Archived posting to the Leica Users Group, 1997/09/04

[Author Prev] [Author Next] [Thread Prev] [Thread Next] [Author Index] [Topic Index] [Home] [Search]

Subject: M6 problem survey
From: "Patrick G. Sobalvarro" <pgs@sobalvarro.org>
Date: Thu, 04 Sep 1997 00:27:04 -0700

Someone requested that a statistician work out the confidence intervals for
Fernando's M6 problem survey.  I'm not a statistician, but I play one on
TV.  Actually, I often do this kind of thing as part of my job, so I guess
I can do a little analysis on Fernando's numbers for the group.

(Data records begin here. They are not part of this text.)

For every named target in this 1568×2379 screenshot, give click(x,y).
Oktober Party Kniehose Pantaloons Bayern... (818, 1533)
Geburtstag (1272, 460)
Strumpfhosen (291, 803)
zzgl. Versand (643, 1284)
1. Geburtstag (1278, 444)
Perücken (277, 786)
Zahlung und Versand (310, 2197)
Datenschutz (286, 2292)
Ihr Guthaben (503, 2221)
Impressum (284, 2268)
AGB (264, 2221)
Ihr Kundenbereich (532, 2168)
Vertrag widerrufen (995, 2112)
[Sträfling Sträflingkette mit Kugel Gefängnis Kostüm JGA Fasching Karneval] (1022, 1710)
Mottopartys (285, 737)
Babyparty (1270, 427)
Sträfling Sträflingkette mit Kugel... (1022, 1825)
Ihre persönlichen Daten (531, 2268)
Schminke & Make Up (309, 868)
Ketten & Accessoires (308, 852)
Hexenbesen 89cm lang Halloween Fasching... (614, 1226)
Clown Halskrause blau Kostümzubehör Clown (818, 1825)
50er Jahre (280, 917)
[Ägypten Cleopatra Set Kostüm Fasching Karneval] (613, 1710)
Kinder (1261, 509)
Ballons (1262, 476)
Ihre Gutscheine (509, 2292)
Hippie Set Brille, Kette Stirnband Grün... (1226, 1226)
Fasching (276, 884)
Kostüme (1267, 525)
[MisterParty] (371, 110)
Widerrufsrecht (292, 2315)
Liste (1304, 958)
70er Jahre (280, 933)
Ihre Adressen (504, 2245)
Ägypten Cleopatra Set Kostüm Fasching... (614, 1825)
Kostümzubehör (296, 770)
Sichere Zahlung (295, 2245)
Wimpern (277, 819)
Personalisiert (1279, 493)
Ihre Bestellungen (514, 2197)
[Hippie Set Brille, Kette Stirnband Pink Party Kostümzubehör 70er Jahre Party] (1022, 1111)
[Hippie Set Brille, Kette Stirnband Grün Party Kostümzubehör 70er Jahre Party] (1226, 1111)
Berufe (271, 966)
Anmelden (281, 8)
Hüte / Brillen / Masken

Before starting, let me say as I said before (and several other people have
said) that Fernando's statistical methods are unsound.  They are bad, bad,
bad.  First, he has surveyed a group that may not be representative.  Yes,
it is possible that LUG members are not representative of most M6 owners
with respect to camera problems -- for example, we could conceivably be too
enthusiastic, causing dealers to take advantage of us by selling us the few
broken M6's they have, saving the majority of working ones for people who
are less easily gulled.  Second, he has invited his survey participants to
select themselves, based on how interested they are in his survey.  This
will produce biased results.

This is not to say that Fernando is bad.  I like Fernando, and I like his
messages to the LUG.  I generally think he's wonderful.  But statistics...
tricky stuff.  Best left to professionals.

Okay, some error bounds on Fernando's numbers.  The usual method for small
sample sizes makes use of Student's t-distribution, and it assumes that we
have a random sample, because correcting for bias in the sample would be
hard without more information.  Therefore, the confidence intervals will be
wrong.  They will only be wrong because of the bias problem described in
the first part of this message.  If we actually had a random sample, the
confidence intervals would be correct.

First, the mean 6/26 (about 23%) for the probability that an M6 has a
problem.  The size of the 90% confidence interval is (0.087, 0.37), so that
we would say with 90% confidence that the probability that a
randomly-selected M6 has a problem is somewhere between about 9% and 37% --
if Fernando's sample is unbiased, which I claim it is not.  People who are
upset about something tend to select for themselves.

A similar calculation can be done for only the 95-96 M6's, where the sample
size is much lower.  Here the numbers are (0.205, 0.718) -- we would say
(if we believed the sample to be unbiased) with 90% confidence that the
probability that an M6 made in 95-96 had a problem was between about 21%
and 72%.  But, once again, because of the non-random sample, this interval
is probably wrong.

To demonstrate the absurdity of trying to estimate anything from Fernando's
survey data, I would point out that although the M6 has been in production
for 13 years, half of all M6's in his survey were made in 1995 and later.
If we used the logic I've seen advanced by lots of LUG members in this
discussion, we would say that half of all M6's in the world were made in 95
and 96, which is clearly absurd.  If we were to assume that Fernando's
sample is random, we would conclude with 90% certainty that the probability
that a randomly selected M6 was made in 95-96 is between 33% and 67%, but
our certainty would obviously be misplaced.

So, in conclusion, if you want to do this kind of thing, you need to study
up.  Buy a book on conducting surveys and another book on statistical
methods, and read them and pay attention.  Otherwise you produce misleading
results that could be quoted widely, increasing the amount of
misinformation in the world.

- -Patrick